European parliament member Jorgo Chatzimarkakis explains why the Greek government has done a good job in handling the state debt crisis so far - but why it also needs more time.
DW: The German chancellor and the German finance minister say that Greece will not go bankrupt and will stay in the eurozone, while the troika of lenders [the European Union, European Central Bank and the International Monetary Fund] will deliver its assessment report next week. The EU summit acknowledged the Greeks' performance and in November Greece will receive several additional billions of euros in aid. Can we say that Greece has been saved?
Jorgo Chatzimarkakis: Greece is a member of the European Union and the eurozone, and it will remain as such. What "saved" means is a matter of definition. If it means Greece being able to borrow money at a sustainable rate in the financial markets, this will still take many, many years. But if we look at the net deficit - if we take away the interest and compound interest that Greece has to pay - then we are left with a deficit of 1.5 billion euros ($1.95 billion). This is a sensational achievement for a three-year period - and it can be built upon. However, that doesn't mean Greece will be competitive - this will still take a long time.
The next aid payment, 31 billion euros, will probably arrive regardless of what the troika report says. Can we assume, based on German Finance Minister Wolfgang Schäuble's statements, that the Greek state will not go bankrupt?
Greece is still struggling through a serious recession
We can assume that the aid will continue. How the payments will be structured has not been decided yet - whether they will, for example, come in one go or in smaller doses. It's still not clear if the Greek government will be the recipient - i.e. the finance minister - or the president of the central bank, as in the past. It's possible that things will work by different rules. It's possible that the "fixed account" concept will be assessed and maybe also tested.
It's becoming apparent that the community wants to keep Greece in the eurozone for reasons that are not connected to Greece itself but to the stability of the world market. At the same time, there is a desire to maintain pressure on countries that have a debt crisis.
Isn't it a sign of mistrust towards the Greek government if the money doesn't flow into the national reserve but gets directed towards pre-determined causes?
The greatest sign of mistrust have been the constant calls by German politicians for Greece to leave the eurozone. Chancellor candidate Peer Steinbrück referred to it as bullying. It was bullying! It was damaging to Greece as an investment location - it was the greatest mistrust that could possibly be expressed. The fact that the German chancellor didn't just receive Greek Prime Minister Samaras in Berlin but traveled to Athens herself - connected with the desire and intention to keep Greece in the eurozone - is an initial pledge of trust.
If now, during the implementation of the reform program, stricter controls are introduced, they won't only apply to Greece.
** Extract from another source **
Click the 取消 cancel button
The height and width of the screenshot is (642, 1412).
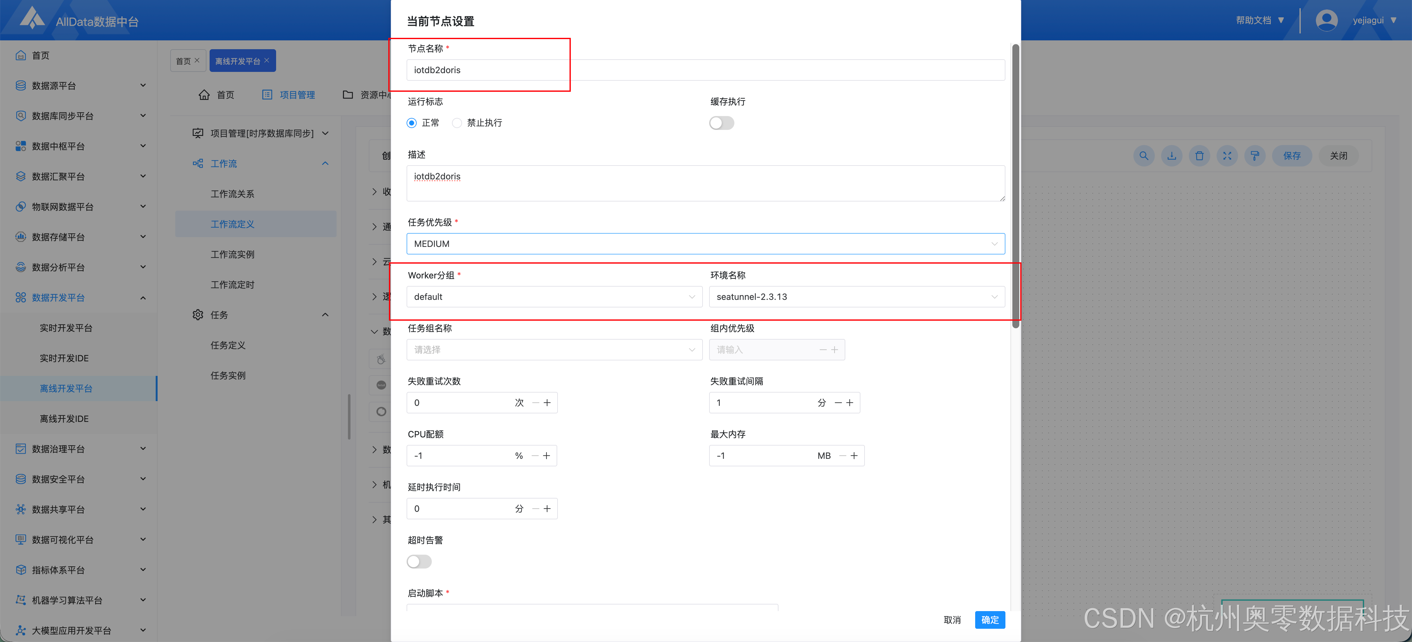pos(952,620)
After all, Schäuble himself suggested endowing the monetary affairs commissioner with clear authority - he would like to give the European Commissioner for Economic and Monetary Affairs and the Euro the power of veto over national budgets. This establishes very tough controls for all budgets. The worst case scenario from a German point of view would be if a Spanish or Greek politician had control over the German budget - that's why I believe that trust is good, but controls are better. This will be the case in the eurozone in the future.
The whole summer long we kept hearing - from the German coalition and its own FDP [Free Democratic Party] leader Philipp Rösler - that Greece will only get money if it satisfies certain conditions. Has this happened? Has Greece done what it had to do?
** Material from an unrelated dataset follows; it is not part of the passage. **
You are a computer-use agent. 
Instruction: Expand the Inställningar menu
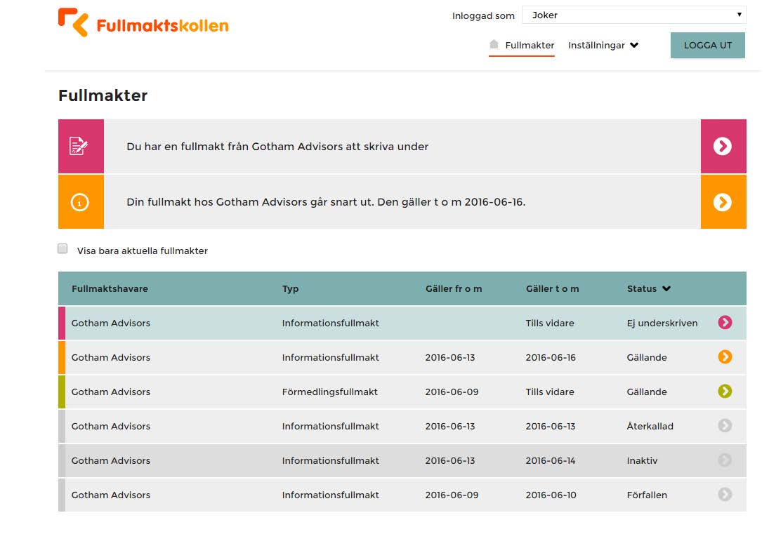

For the first time since the eruption of the state debt crisis, the Greeks, with the government led by Antonis Samaras, haven't just pretended they are doing something but have truly demonstrated their willingness to act. What was achieved in Greece in the last three years was that the savings targets amount to 20 percent of the gross domestic product.
Greece has saved one fifth of its economic output - this has never happened before in the EU. It's a European record that should be recognized. At the same time, recession has set in - the economy has crashed. What we're experiencing in Greece is the fourth-largest recession in history. This kind of recession causes the state budget's resources, the tax revenues, to diminish significantly, and it changes the parameters of the restructuring program on a daily basis. Frankly, the troika has never grasped this. It wanted to approach the matter econometrically, but unfortunately not politically. But in a politically-charged environment - which is assessed every day by politicians and journalists - it cannot take such an approach. The troika has only given up on this in the past week.
The recession is galloping on. Does Greece need more time?
The Greeks have defined their desired timeframe, and that's two years. While Wolfgang Schäuble is talking about 2020 and not 2014. But that's too short-sighted. If you look at Greek history, the country gained independence from the Ottoman Empire in 1821. So 2021 - 200 years later - could be symbolically similar: the year in which Greece regains financial independence. This is the amount of time we need, and it certainly won't be achieved through demands for budget cuts alone - growth needs to happen at the same time.
Jorgo Chatzimarkakis, 46, has been a member of the European Parliament since 2004. Greek by descent, he is also a member of Germany's Free Democratic Party and has been involved in projects related to Greek economic reform. In 2011 his doctorate was revoked after a plagiarism investigation by the University of Bonn. In 2012 the Cologne Administrative Court dismissed Chatzimarkakis' action against the university.